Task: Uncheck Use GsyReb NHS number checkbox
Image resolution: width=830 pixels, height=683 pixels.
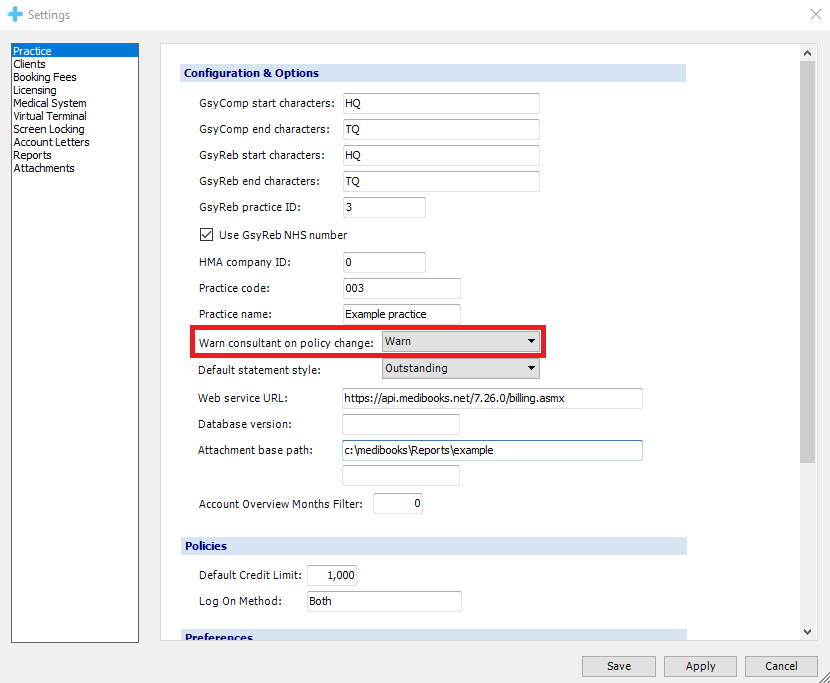Action: pyautogui.click(x=208, y=235)
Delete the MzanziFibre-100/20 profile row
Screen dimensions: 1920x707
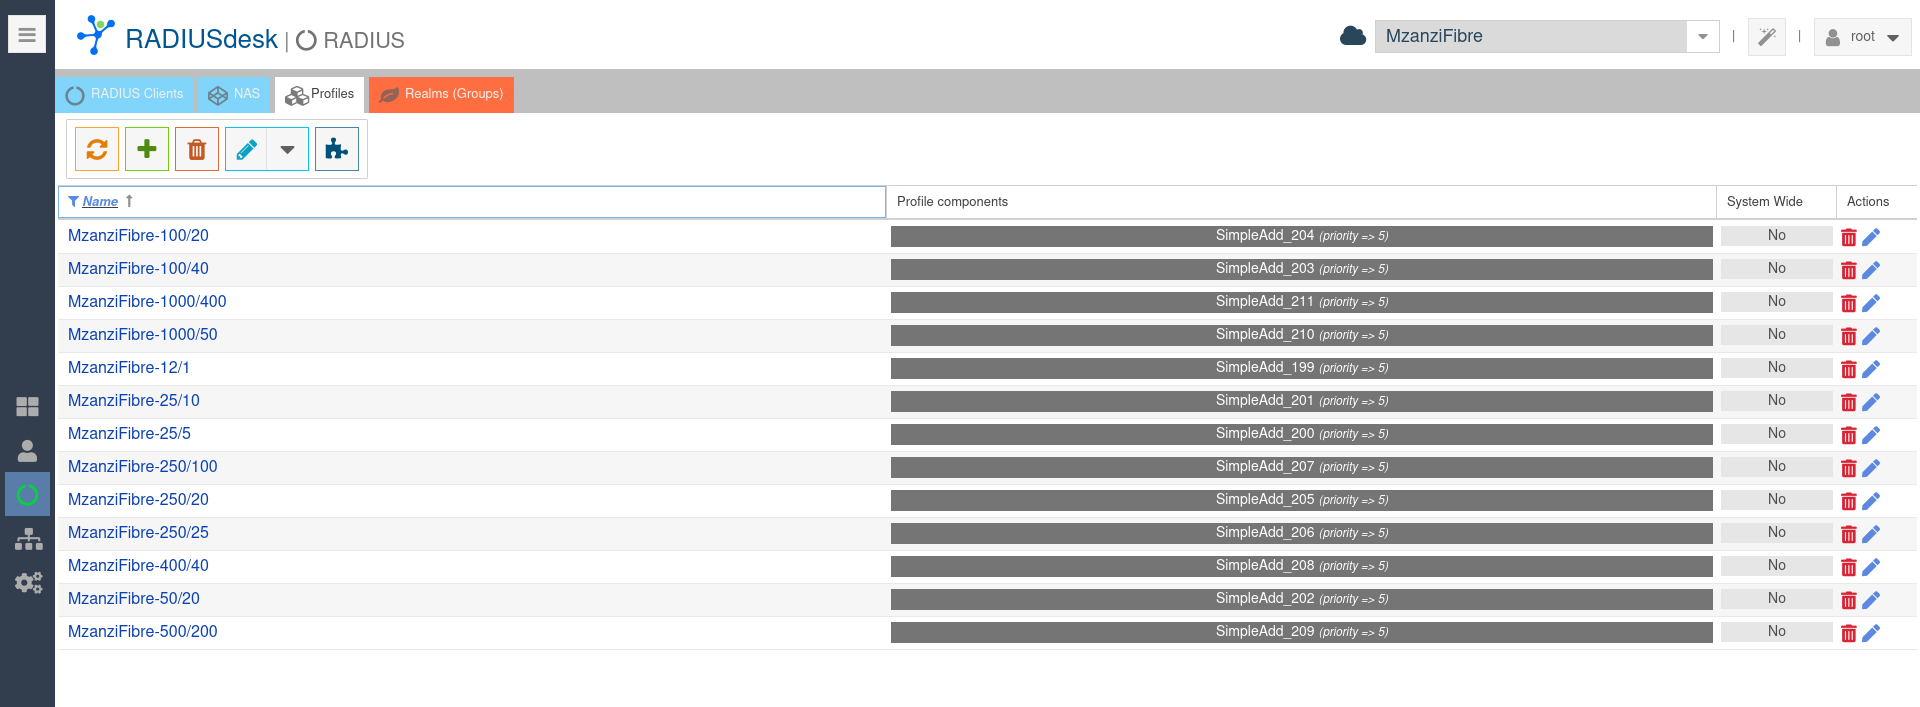coord(1848,237)
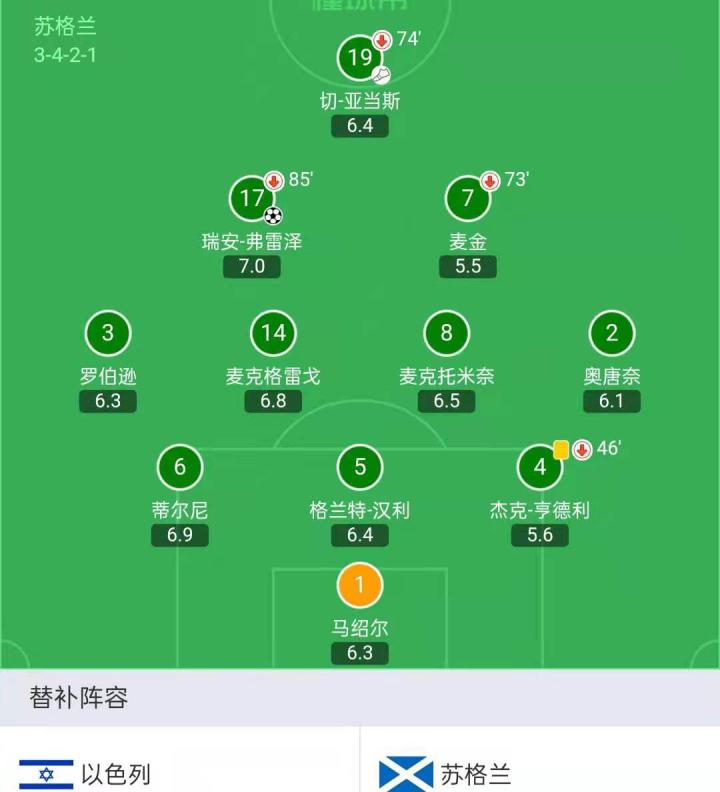Select number 7 麦金 player badge

(x=467, y=198)
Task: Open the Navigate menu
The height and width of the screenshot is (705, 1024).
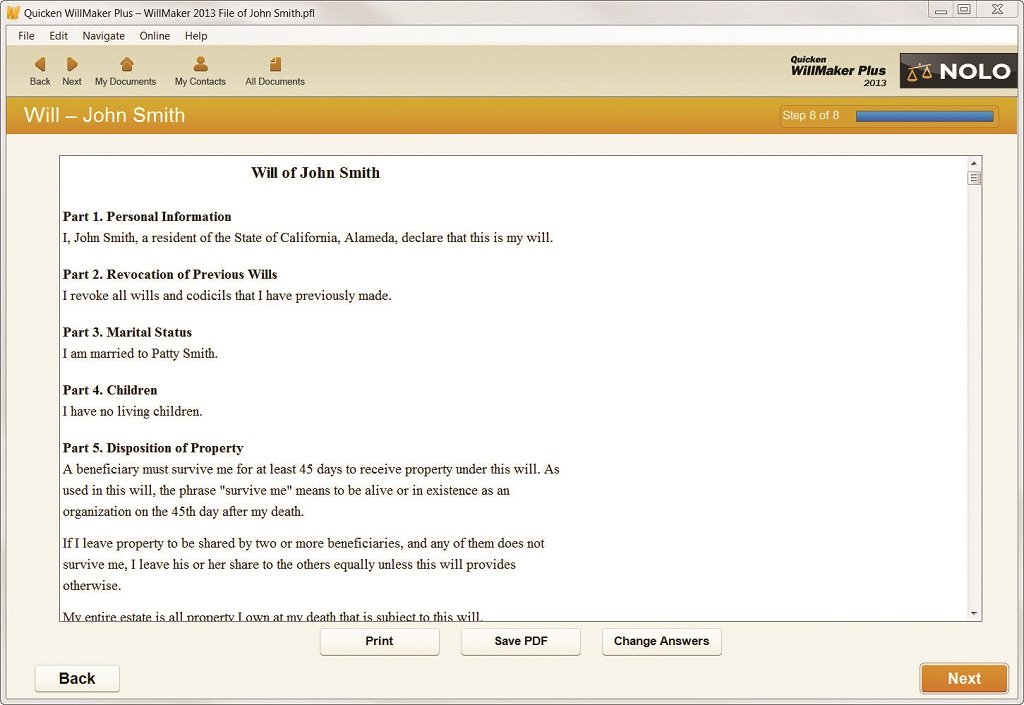Action: (104, 36)
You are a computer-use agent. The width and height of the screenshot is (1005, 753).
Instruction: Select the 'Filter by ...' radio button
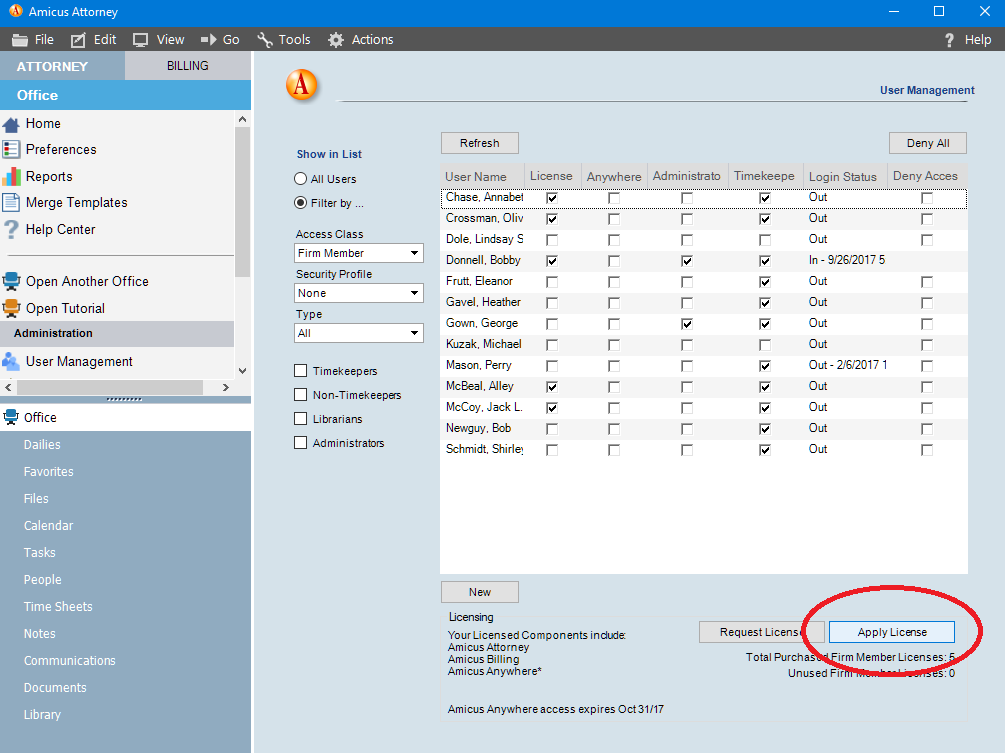(x=300, y=204)
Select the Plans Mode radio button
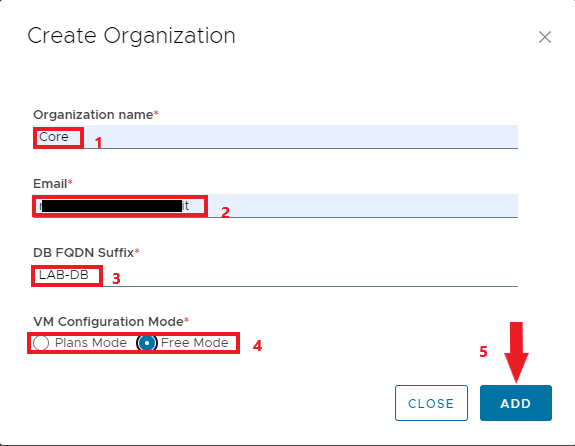The width and height of the screenshot is (575, 446). tap(41, 343)
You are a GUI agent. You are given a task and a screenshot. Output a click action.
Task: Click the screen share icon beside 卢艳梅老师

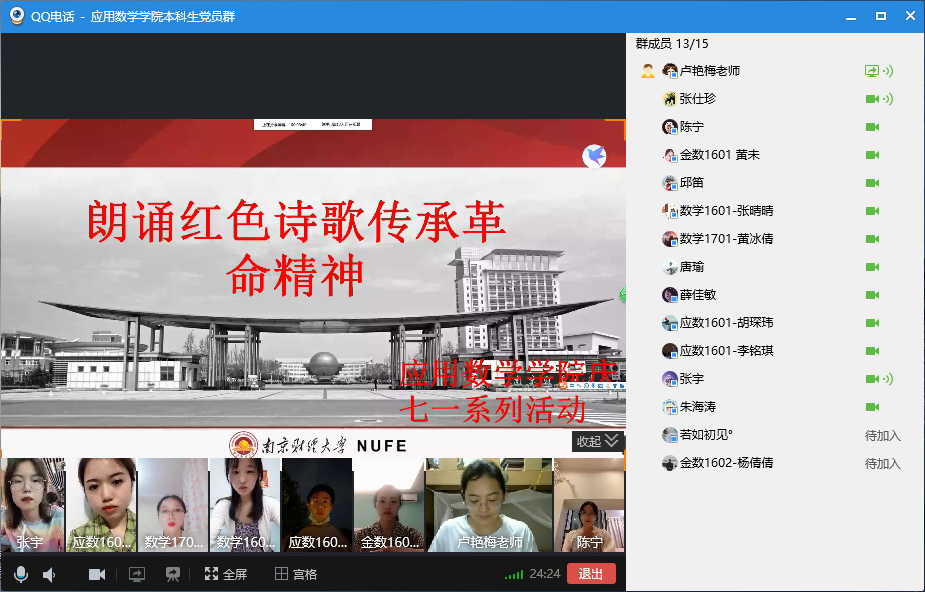(x=871, y=71)
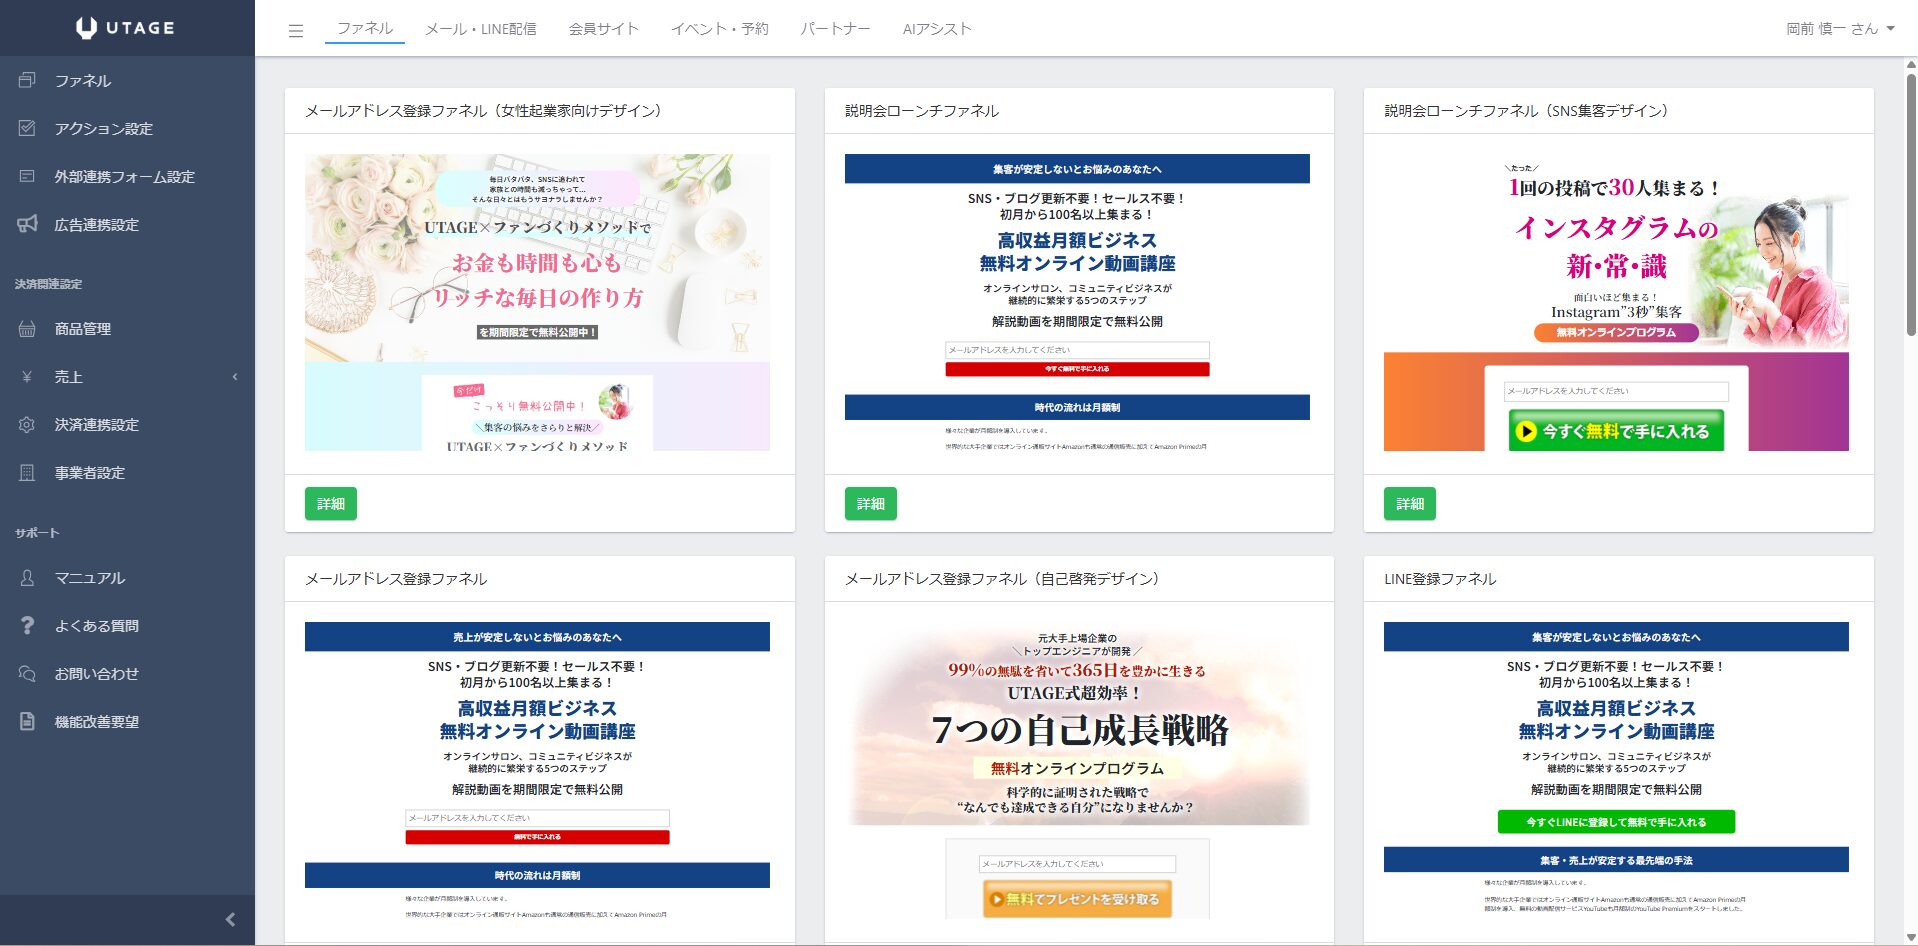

********

* Problem to work on
Give the data again exactly. Keep the images out.

* Exercise solution
Task: Uncheck Use GsyReb NHS number checkbox
Image resolution: width=830 pixels, height=683 pixels.
Action: pyautogui.click(x=208, y=235)
Delete the MzanziFibre-100/20 profile row
Screen dimensions: 1920x707
coord(1848,237)
Select number 7 麦金 player badge

(x=467, y=198)
Task: Open the Navigate menu
The height and width of the screenshot is (705, 1024).
Action: (104, 36)
You are a computer-use agent. The width and height of the screenshot is (1005, 753).
Instruction: Select the 'Filter by ...' radio button
(x=300, y=204)
Select the Plans Mode radio button
The width and height of the screenshot is (575, 446). tap(41, 343)
You are a GUI agent. You are given a task and a screenshot. Output a click action.
Task: Click the screen share icon beside 卢艳梅老师

(x=871, y=71)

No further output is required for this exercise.